The report recommends the state seek several policies, including providing rewards to businesses that invest in green chemistry; improving the flow of chemical toxicity and other data through the supply chain and to the public; and implementing measures to improve government's ability to identify and reduce chemical hazards in the state.

Data gaps described in the report include the absence of standardized, robust information about the hazards of chemicals in commerce, which impedes government from identifying and acting on chemical hazards.

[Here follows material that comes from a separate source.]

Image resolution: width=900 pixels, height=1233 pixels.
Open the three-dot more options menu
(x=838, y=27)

Melanie Marty, an OEHHA scientific affairs division manager, said at this week's symposium that the database the office uses to analyze the toxicity of many chemicals includes significant data gaps. These gaps have impacted OEHHA's ability to work with other Cal/EPA agencies to evaluate the environmental fate of chemicals, she said.

This problem recently occurred when the air board came to OEHHA for an opinion on a chemical the board was considering as a substitute for the toxic dry cleaning agent, perchloroethylene, which the board is phasing out, Marty said. "The toxicity database is wimpy -- it has to include developmental and neurotoxicity [data]. These are areas that miss the boat."

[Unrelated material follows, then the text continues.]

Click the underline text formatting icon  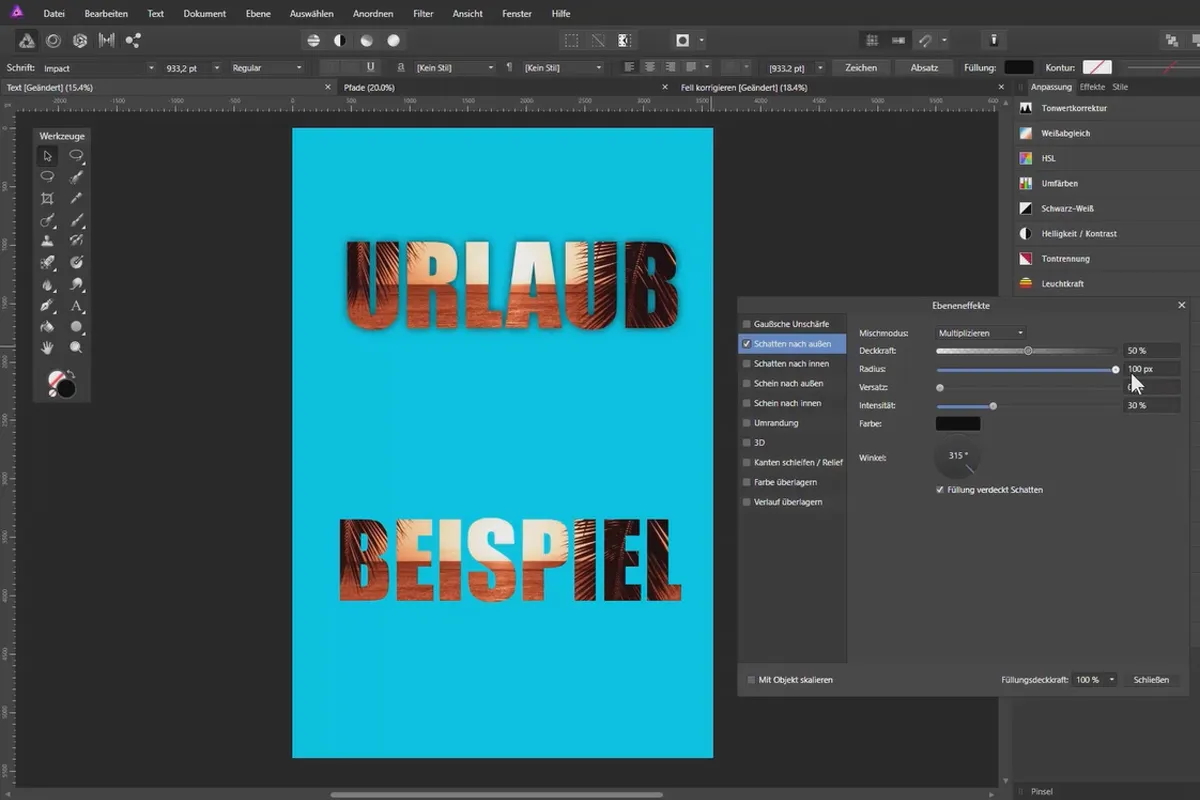pyautogui.click(x=371, y=67)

An OEHHA spokesman said after the meeting that OEHHA typically deals with limited data whenever it assesses the health effects of chemicals. "Only occasionally, such as with lead, do we have the luxury of having a robust data set" the spokesman said. "The norm for us is to conduct an assessment with gaps in information on the health effects of a chemical."

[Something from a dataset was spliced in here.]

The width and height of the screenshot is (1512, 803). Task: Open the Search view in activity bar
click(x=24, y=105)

There is often relatively little information on the effects of specific chemicals on children, the spokesman added. OEHHA toxicologists normally compensate for data gaps by using uncertainty factors in risk assessments. "The more data we can get on a chemical, the more precise our risk assessment and the less we have to rely on uncertainty factors."

A chemical industry source would not comment specifically about the points raised by OEHHA, but stated there is already a wealth of health and safety information being made publicly available through various programs, such as the High Production Volume (HPV) Challenge program at U.S. EPA. "The HPV chemicals will represent approximately 95%, by volume, of the chemicals currently in commerce in the U.S.," the source said. HPV chemicals are those manufactured in or imported into the U.S. that equal a volume of at least one million pounds per year.

The EPA program involves companies volunteering data summaries of existing information and testing to fill any data gaps. For each of the HPV chemicals covered in the program, industry provides 17 types of information, including studies assessing acute toxicity, subchronic toxicity, genotoxicity, and developmental and reproductive toxicity, the industry source said.

Details of potential California green chemistry legislation in 2007 remain unclear. Bruce Jennings, a Senate Environmental Quality Committee consultant, said at the meeting he does not have much to reveal. But he does have "some clues" about what the Senate committee may be inclined to support.

Jennings said the "elephant in the room" is the inability of Cal/EPA to fully analyze about 1,000 key chemicals. "We have at Cal/EPA scientists saying we have these sorts of chemical problems all the time," he said. "It does behoove us to work together, especially on this group of chemicals where so often Cal/EPA scientists are left in the netherworld for lack of information."

OEHHA Director Joan Denton said earlier in the meeting that OEHHA has relied solely on Proposition 65 as a tool to pursue green chemistry concepts of regulation. Prop. 65 requires OEHHA to publish at least annually a list of chemicals known to the state to cause cancer or reproductive toxicity. As part of this process, OEHHA is charged with periodically reviewing risk assessments of chemicals already listed by authoritative bodies or for chemicals of concern identified by advisors, among other tasks.

Jennings said Prop. 65 includes a large group of chemicals where information is lacking, adding this area must be addressed. "Denton is right to rely on 65, but it doesn't begin to touch on the larger group of chemicals -- and what do we do about that? We need to devise something about that chemical universe."